### WHAT NEEDS TO BE DONE:
Start at the line containing "My Account (235, 26)" and transcribe every line exactly through the end of the records below, and only those lines.

### Stored items:
------------------------------------------------

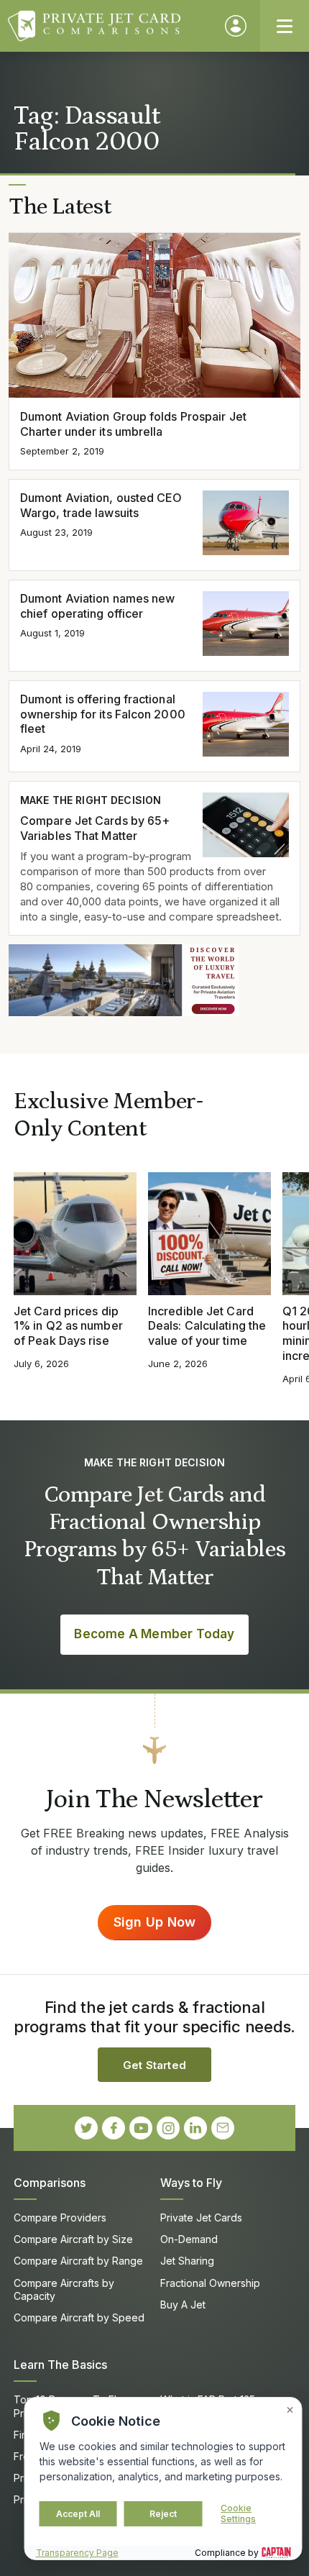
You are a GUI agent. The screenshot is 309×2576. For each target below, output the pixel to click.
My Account (235, 26)
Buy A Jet (183, 2304)
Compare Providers (60, 2217)
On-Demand (189, 2239)
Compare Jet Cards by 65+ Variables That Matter (95, 828)
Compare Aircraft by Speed (79, 2317)
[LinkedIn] (195, 2127)
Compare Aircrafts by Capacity (64, 2289)
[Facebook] (113, 2127)
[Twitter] (86, 2127)
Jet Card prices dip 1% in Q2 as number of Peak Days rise (68, 1326)
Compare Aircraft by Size (73, 2239)
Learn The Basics (60, 2364)
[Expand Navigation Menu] (284, 26)
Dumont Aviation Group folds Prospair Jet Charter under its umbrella (133, 424)
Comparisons (50, 2182)
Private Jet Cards (201, 2217)
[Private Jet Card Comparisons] (109, 26)
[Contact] (222, 2127)
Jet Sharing (187, 2261)
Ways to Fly (191, 2182)
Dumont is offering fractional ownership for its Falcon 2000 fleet (102, 714)
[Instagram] (168, 2127)
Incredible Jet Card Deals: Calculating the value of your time (207, 1326)
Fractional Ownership (210, 2283)
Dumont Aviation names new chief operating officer (97, 606)
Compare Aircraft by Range (78, 2261)
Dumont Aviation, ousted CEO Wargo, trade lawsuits (101, 505)
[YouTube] (140, 2127)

------------------------------------------------

### ANSWER TO THIS PROBLEM:
My Account (235, 26)
Buy A Jet (183, 2304)
Compare Providers (60, 2217)
On-Demand (189, 2239)
Compare Jet Cards by 65+ Variables That Matter (95, 828)
Compare Aircraft by Speed (79, 2317)
[LinkedIn] (195, 2127)
Compare Aircrafts by Capacity (64, 2289)
[Facebook] (113, 2127)
[Twitter] (86, 2127)
Jet Card prices dip 1% in Q2 as number of Peak Days rise (68, 1326)
Compare Aircraft by Size (73, 2239)
Learn The Basics (60, 2364)
[Expand Navigation Menu] (284, 26)
Dumont Aviation Group folds Prospair Jet Charter under its umbrella (133, 424)
Comparisons (50, 2182)
Private Jet Cards (201, 2217)
[Private Jet Card Comparisons] (109, 26)
[Contact] (222, 2127)
Jet Sharing (187, 2261)
Ways to Fly (191, 2182)
Dumont is offering fractional ownership for its Falcon 2000 fleet (102, 714)
[Instagram] (168, 2127)
Incredible Jet Card Deals: Calculating the value of your time (207, 1326)
Fractional Ownership (210, 2283)
Dumont Aviation names new chief operating officer (97, 606)
Compare Aircraft by Range (78, 2261)
Dumont Aviation, ousted CEO Wargo, trade lawsuits (101, 505)
[YouTube] (140, 2127)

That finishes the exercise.